* **Your goal**: Check each line below for the word "khán", then please report how many lines have it and nothing more.

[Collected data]
○ ○ ○ ○
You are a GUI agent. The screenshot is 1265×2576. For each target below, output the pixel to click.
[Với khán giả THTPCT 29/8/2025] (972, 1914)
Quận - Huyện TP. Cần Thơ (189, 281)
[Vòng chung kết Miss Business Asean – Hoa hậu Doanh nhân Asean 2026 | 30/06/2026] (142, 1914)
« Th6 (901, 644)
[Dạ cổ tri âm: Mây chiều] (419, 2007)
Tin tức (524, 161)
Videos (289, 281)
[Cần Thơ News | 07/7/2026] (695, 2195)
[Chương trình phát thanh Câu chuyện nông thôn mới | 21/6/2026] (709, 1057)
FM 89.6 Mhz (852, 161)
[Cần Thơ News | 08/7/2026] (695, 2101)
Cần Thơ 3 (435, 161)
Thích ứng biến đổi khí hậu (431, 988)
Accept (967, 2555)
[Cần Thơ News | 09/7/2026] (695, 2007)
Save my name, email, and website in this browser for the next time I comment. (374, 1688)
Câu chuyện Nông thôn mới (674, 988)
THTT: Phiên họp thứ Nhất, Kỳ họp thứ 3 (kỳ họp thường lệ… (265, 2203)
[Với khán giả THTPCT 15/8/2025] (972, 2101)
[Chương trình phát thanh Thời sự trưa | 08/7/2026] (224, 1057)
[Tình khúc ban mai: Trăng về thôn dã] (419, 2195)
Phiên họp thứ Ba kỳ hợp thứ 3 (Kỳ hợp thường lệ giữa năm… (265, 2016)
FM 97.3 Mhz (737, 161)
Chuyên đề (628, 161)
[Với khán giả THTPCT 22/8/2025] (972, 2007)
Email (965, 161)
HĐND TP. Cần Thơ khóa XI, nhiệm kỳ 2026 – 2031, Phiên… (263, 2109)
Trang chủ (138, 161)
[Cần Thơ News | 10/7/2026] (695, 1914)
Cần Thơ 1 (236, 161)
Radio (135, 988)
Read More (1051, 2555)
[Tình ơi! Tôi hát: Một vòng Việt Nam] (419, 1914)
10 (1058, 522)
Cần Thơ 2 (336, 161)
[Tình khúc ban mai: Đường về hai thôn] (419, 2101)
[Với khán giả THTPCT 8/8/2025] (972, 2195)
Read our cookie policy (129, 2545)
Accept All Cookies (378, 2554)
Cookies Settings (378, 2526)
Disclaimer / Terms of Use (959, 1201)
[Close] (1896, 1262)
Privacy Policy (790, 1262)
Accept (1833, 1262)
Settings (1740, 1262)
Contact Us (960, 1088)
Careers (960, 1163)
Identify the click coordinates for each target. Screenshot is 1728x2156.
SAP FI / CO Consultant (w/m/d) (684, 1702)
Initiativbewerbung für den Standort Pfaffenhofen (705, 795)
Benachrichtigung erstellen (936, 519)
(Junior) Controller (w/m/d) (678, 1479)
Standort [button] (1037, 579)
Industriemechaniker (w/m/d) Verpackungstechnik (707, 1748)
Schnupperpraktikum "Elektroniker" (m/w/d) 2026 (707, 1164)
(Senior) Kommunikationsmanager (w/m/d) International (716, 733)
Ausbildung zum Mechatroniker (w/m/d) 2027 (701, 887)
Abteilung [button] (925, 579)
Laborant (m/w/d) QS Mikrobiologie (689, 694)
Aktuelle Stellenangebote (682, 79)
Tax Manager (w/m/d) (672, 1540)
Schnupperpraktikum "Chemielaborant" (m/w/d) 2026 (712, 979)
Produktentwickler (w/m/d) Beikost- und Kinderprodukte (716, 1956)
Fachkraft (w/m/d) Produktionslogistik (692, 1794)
○ ○ ○ ○
* **Answer to the exercise**: 4